The attitude that seems to help more than any other is to look for the opportunity in the difficulty, to find - as a friend of mine puts it - the AFGO (Another F**king Growth Opportunity).
But what does not kill you does not always make you stronger. I have seen people triumph in amazing ways over their trauma (for example, see Jon Morrow's story), and I have also seen people so shattered by it that they never recover. We mostly hear about the triumphs but as a therapist I see a wider variety of effects.
The attitude that seems to help more than any other is to look for the opportunity in the difficulty, to find - as a friend of mine puts it - the AFGO (Another F**king Growth Opportunity).

Funky idea, indeed. The Nazis, too, had some funky experimental ideas that, I'm fairly certain, if memory has it, didn't work out too well for the test subjects. There is a thing called "victim mentality," and it's a real measure. I received an QEEG report today that says in no uncertain terms that I do not experience victim mentality, at least not to any level worth reporting or which deviates from normal.
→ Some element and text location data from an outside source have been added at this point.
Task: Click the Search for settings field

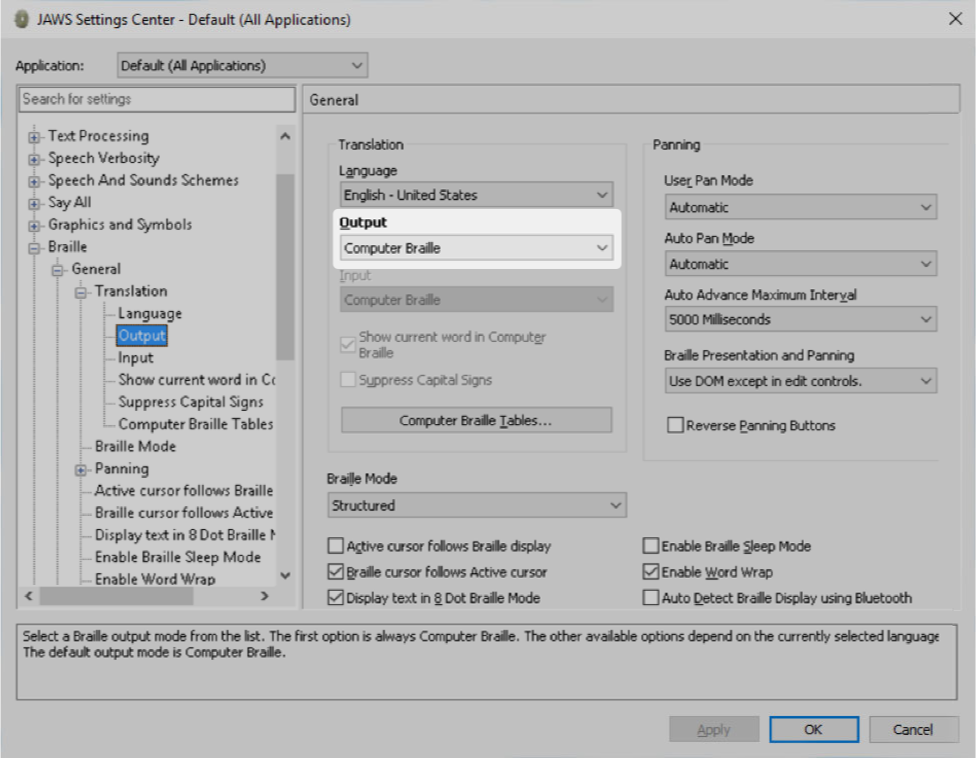Action: pos(157,99)
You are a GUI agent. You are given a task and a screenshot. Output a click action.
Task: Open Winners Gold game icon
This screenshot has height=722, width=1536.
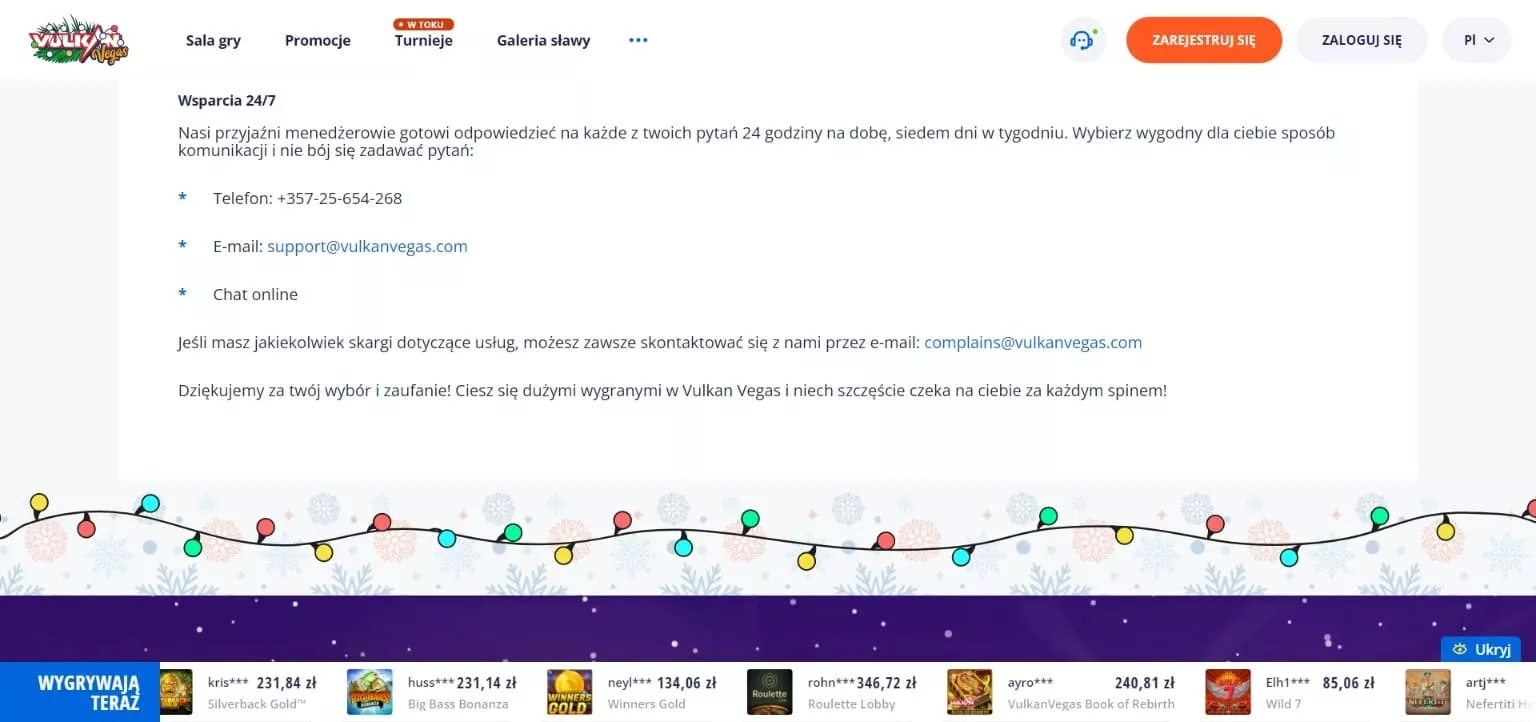pos(569,692)

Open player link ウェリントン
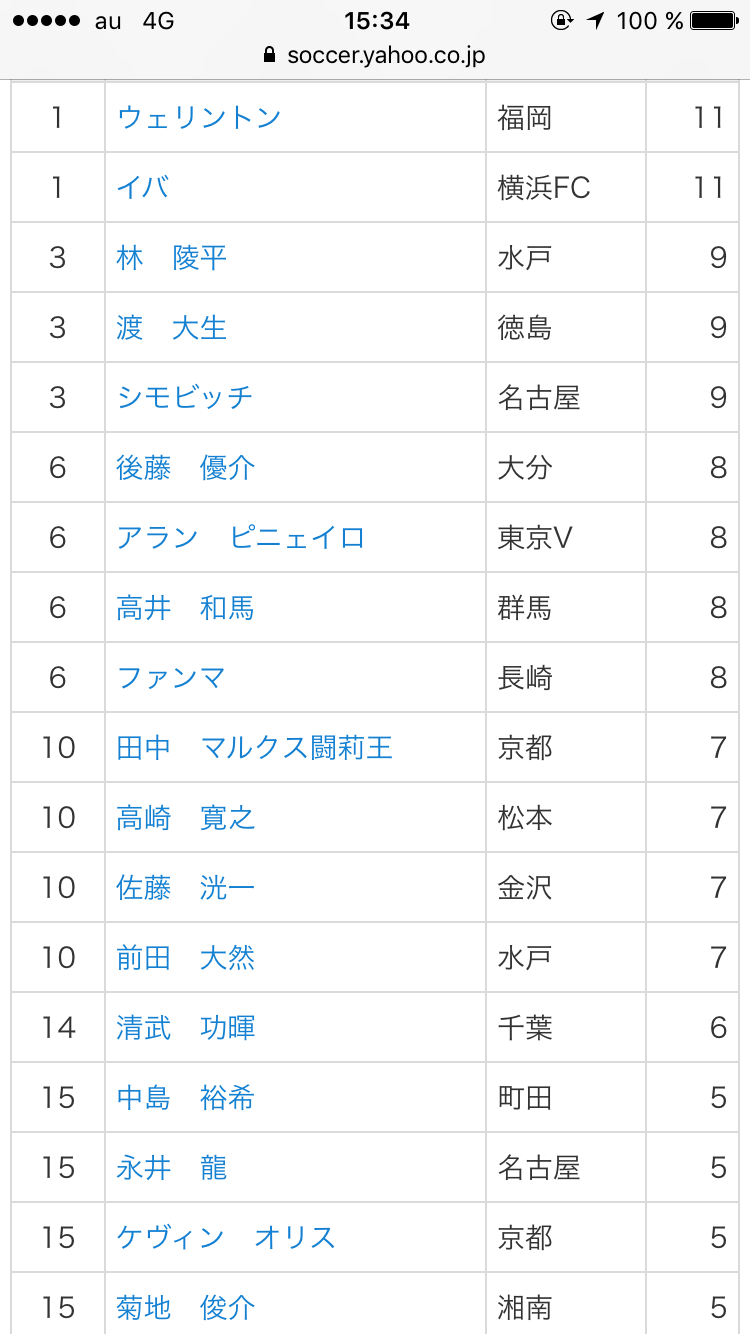pos(199,118)
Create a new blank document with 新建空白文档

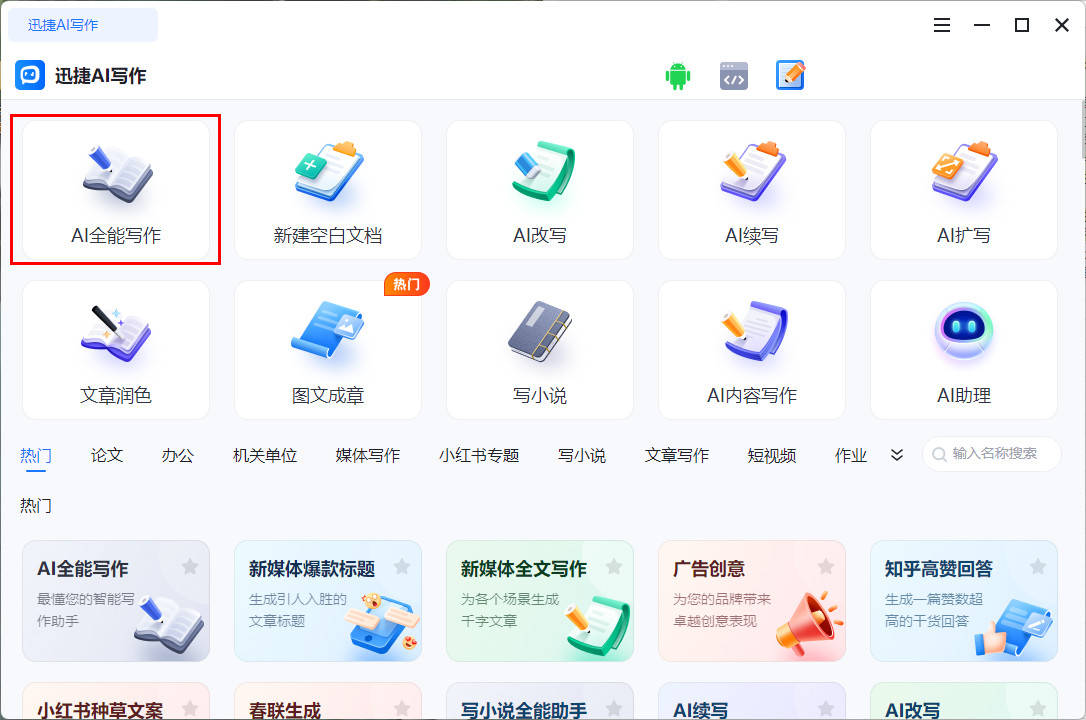pos(328,190)
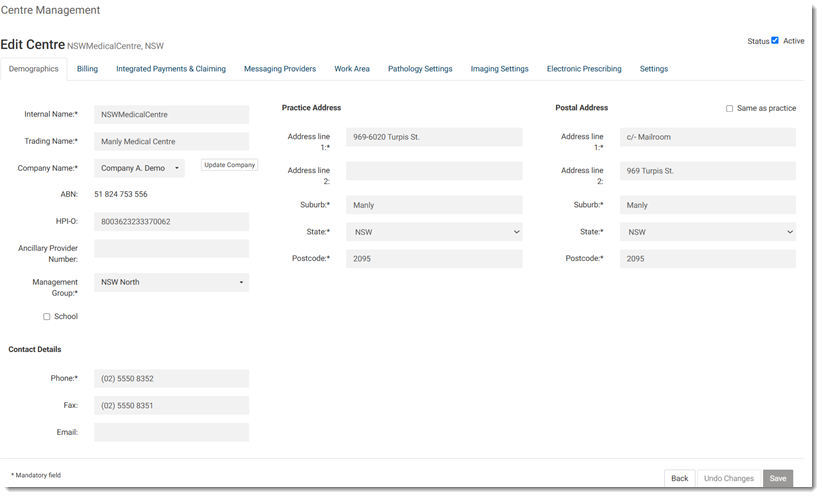Expand the Management Group dropdown
Screen dimensions: 822x497
(171, 282)
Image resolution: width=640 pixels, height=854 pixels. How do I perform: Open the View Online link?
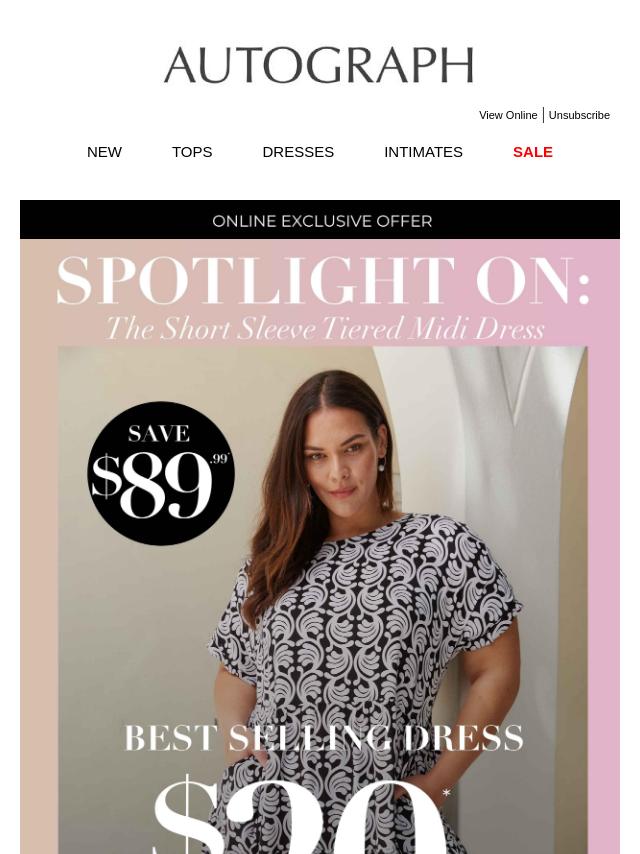click(508, 115)
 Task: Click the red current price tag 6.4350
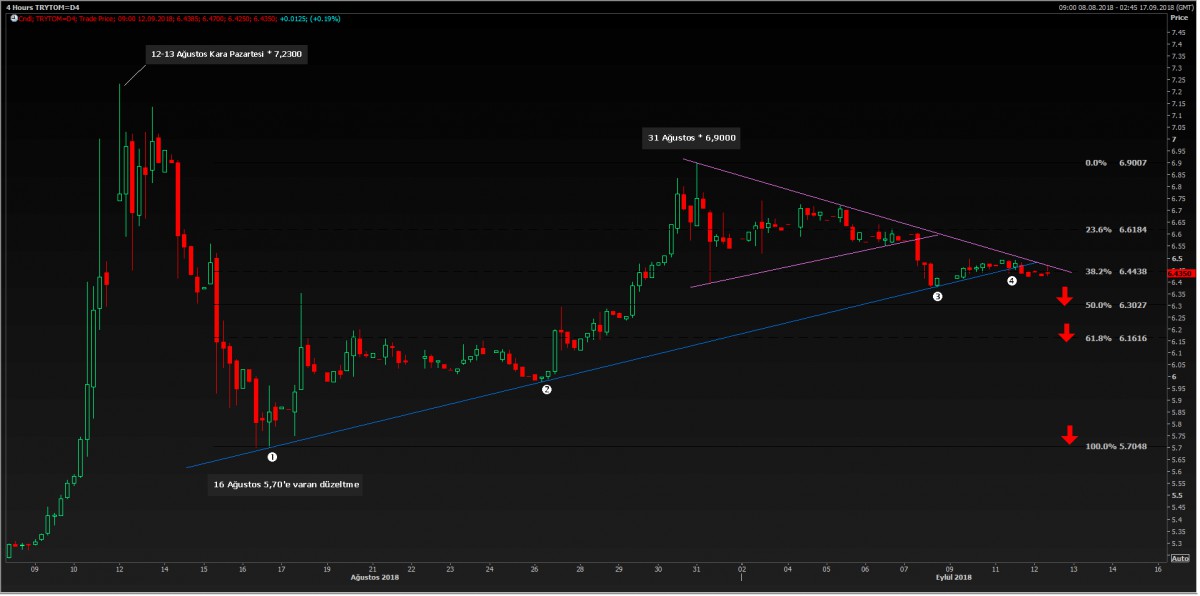tap(1180, 272)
That said, in no way do I feel enriched by being repeatedly, intentionally drowned, brought back to life to enhance someone's narcissism, or having suffered from any of the other unmentionable things I endured as part of what could be someone else's grand social experiment. Forgive me, but the entire idea makes me angry, and I am not an angry person, despite having every reason to be. I can say that now, because I can prove it quantitatively, with humor and paper evidence.

The simple screen for this type of sensitivity on Aron's website hsperson.com, and her practical advice for how to cope with this characteristic, are uniquely valuable resources for those of us who are highly sensitive, and for those in close relationship with us.
It's been quite a while since I read it, but a few things that stand out are the need for HSPs to have down time after being in a stimulating environment; the need for non-HSPs to understand that HSPs really do experience things more intensely than they do; and the need for HSPs to realize that others are probably not being rude or inconsiderate, they simply may not be connecting the dots that the HSPs think are obvious because they've automatically screened them out as not significant.